- Decades:: 2000s; 2010s; 2020s;
- See also:: History of Alaska; Historical outline of Alaska; List of years in Alaska; 2021 in the United States;

= 2021 in Alaska =

The following is a list of events of the year 2021 in Alaska.

== Incumbents ==
===State government===
- Governor: Mike Dunleavy (R)

==Events==
Ongoing: COVID-19 pandemic in Alaska
- January 26: Alaska reports its first case of the UK variant of SARS-CoV-2.
- February 24:
  - Governor Mike Dunleavy tests positive for COVID-19 following a brief period of isolation after suspected exposure.
  - Alaska reports their first case of the Lineage P.1 variant first detected in Brazil in a person from Anchorage with no known travel history.
- March 9: Governor Mike Dunleavy announces that Alaska will drop its eligibility requirements for the COVID-19 vaccine and allow all residents over the age of 16 to receive it, thereby becoming the first state to do so. The state has also led other states in the percentage of its population to be fully vaccinated against COVID-19.
- March 18: Representatives from China and the U.S. meet in Anchorage for diplomatic talks.
- March 27: A Eurocopter AS350B3 helicopter crashes into a glacier near Anchorage,, killing five people, including Czech billionaire Petr Kellner.
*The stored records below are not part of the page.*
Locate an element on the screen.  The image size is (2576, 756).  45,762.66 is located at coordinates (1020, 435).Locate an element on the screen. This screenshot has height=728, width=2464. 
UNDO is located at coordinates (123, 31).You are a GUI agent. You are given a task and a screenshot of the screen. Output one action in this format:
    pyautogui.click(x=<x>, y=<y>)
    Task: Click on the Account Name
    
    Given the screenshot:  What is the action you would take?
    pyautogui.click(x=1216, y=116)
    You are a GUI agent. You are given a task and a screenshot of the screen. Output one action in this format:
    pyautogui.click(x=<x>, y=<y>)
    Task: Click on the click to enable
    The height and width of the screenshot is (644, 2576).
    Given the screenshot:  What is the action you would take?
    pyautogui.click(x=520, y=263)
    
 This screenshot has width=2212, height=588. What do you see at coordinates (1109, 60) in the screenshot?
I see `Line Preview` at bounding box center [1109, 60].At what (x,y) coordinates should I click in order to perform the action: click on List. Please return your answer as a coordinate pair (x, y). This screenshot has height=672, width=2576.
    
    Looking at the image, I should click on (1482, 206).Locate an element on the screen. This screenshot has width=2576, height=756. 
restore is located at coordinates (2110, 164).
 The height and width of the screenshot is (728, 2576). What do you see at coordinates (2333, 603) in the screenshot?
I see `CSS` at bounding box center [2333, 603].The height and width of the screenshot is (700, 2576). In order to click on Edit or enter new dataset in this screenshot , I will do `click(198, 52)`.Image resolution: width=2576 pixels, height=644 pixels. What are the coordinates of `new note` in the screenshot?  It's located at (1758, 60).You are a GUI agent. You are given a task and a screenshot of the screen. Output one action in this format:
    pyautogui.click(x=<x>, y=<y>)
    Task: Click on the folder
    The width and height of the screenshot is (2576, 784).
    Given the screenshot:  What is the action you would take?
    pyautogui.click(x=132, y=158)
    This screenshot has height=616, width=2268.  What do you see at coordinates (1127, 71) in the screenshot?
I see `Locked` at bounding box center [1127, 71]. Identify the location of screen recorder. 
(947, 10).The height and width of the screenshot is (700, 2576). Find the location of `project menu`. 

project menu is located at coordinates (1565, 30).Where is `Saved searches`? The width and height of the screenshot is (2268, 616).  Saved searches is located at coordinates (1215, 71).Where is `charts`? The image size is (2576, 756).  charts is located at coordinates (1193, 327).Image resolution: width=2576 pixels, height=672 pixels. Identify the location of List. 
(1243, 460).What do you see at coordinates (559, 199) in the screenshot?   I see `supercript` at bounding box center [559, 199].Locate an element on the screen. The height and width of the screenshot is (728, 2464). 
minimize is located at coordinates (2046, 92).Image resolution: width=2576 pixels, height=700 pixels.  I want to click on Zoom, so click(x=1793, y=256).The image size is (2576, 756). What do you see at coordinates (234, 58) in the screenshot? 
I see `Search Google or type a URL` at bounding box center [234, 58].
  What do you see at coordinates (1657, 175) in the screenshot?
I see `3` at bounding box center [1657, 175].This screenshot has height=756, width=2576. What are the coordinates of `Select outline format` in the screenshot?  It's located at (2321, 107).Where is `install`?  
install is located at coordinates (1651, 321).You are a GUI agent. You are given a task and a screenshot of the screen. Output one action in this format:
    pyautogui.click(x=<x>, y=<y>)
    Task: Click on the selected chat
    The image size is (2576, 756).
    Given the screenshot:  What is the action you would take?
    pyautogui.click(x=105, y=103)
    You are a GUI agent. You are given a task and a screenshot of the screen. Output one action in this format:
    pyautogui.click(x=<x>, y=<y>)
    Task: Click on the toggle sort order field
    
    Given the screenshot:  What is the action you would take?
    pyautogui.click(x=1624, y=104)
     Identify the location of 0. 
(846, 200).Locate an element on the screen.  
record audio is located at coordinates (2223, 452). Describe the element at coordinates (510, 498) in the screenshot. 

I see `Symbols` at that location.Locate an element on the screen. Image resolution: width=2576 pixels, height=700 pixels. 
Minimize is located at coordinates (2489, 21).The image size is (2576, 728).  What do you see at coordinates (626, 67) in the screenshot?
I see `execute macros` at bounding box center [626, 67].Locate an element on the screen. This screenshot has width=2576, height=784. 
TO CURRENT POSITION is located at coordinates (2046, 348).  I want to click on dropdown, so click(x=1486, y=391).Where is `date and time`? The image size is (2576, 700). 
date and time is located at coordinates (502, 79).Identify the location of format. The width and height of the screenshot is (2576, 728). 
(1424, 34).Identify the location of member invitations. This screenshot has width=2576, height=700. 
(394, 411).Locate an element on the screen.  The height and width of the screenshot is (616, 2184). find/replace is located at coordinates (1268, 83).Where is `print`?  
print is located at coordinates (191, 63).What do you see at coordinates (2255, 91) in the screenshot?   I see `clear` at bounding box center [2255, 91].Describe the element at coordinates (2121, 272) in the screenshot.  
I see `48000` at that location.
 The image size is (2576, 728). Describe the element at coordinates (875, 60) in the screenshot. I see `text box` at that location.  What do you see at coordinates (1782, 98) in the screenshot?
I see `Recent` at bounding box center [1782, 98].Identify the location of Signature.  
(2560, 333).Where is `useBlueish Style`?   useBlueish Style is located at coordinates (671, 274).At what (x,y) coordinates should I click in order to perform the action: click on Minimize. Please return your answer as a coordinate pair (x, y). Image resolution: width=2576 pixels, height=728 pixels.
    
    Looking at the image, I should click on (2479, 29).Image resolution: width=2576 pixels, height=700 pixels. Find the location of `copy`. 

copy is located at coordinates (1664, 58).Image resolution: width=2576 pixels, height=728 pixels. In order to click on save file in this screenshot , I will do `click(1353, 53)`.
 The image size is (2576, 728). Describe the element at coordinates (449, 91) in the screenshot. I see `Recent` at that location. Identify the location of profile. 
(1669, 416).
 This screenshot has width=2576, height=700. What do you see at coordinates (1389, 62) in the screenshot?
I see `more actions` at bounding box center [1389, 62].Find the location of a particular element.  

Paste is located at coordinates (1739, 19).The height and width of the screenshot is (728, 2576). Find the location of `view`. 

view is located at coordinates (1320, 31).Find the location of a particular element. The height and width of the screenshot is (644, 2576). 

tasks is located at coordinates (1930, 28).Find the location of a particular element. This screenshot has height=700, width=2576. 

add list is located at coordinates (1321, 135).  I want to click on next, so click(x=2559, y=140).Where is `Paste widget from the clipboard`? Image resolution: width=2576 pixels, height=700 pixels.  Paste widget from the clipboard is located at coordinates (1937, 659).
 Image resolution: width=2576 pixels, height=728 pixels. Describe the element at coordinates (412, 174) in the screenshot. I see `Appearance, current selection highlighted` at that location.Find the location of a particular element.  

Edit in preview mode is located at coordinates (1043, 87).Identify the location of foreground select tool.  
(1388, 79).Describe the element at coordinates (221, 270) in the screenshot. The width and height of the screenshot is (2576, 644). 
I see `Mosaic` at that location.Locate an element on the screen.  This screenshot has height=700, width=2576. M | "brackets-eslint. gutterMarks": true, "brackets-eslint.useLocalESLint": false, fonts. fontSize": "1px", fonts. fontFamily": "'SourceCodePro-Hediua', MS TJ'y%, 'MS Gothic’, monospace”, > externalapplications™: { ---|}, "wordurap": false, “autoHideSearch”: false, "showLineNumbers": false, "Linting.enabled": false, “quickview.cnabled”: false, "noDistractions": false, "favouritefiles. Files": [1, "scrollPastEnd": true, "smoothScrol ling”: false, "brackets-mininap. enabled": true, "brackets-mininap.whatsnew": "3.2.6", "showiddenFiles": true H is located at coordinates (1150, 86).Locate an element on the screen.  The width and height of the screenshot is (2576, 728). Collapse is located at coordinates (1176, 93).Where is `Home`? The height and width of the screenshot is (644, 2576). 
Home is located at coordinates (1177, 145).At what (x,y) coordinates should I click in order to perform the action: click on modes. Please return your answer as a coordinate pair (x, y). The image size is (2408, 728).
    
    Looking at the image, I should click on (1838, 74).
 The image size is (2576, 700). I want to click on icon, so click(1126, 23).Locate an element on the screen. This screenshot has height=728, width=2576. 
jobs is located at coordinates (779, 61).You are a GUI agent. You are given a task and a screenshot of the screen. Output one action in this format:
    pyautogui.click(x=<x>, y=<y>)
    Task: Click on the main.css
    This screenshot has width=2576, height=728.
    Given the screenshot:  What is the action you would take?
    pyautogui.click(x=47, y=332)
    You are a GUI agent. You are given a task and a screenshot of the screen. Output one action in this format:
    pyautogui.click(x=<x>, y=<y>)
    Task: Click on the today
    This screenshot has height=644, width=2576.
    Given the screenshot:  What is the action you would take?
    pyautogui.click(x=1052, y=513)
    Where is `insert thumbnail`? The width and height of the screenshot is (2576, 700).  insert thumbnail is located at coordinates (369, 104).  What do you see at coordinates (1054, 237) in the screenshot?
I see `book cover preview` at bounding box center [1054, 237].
One crew member survived and has been hospitalized.
- June 1: U.S. Secretary of the Interior Deb Haaland suspends all oil and gas drilling leases in Alaska's Arctic National Wildlife Refuge, pending further review of their environmental impacts. U.S. President Joe Biden previously on January 20 issued an executive order freezing oil and gas exploration activities at the Refuge for similar reasons.
- July 28: An 8.2 magnitude earthquake strikes off the coast of Alaska, with at least two strong aftershocks (6.2 and 5.6) and prompting tsunami warnings. It is the strongest earthquake to hit the United States since the 1965 Rat Islands earthquake, which also occurred off the Alaskan coast.
- December 26: Kodiak sets the highest temperature ever recorded in December in the state of Alaska, reaching 19.4 °C (66.9 °F). The Aleutian Islands and island communities in West Alaska have seen abnormally high temperatures since mid-December, including eight straight days of over 10 °C (50 °F) in Unalaska, including 13.3 °C (55.9 °F) on Christmas Day, the warmest Christmas temperature on record for the state. Temperature anomalies for late December reach 10–15 °C (18–27 °F) in some areas. The state also lately experiences unusually wet spells of weather.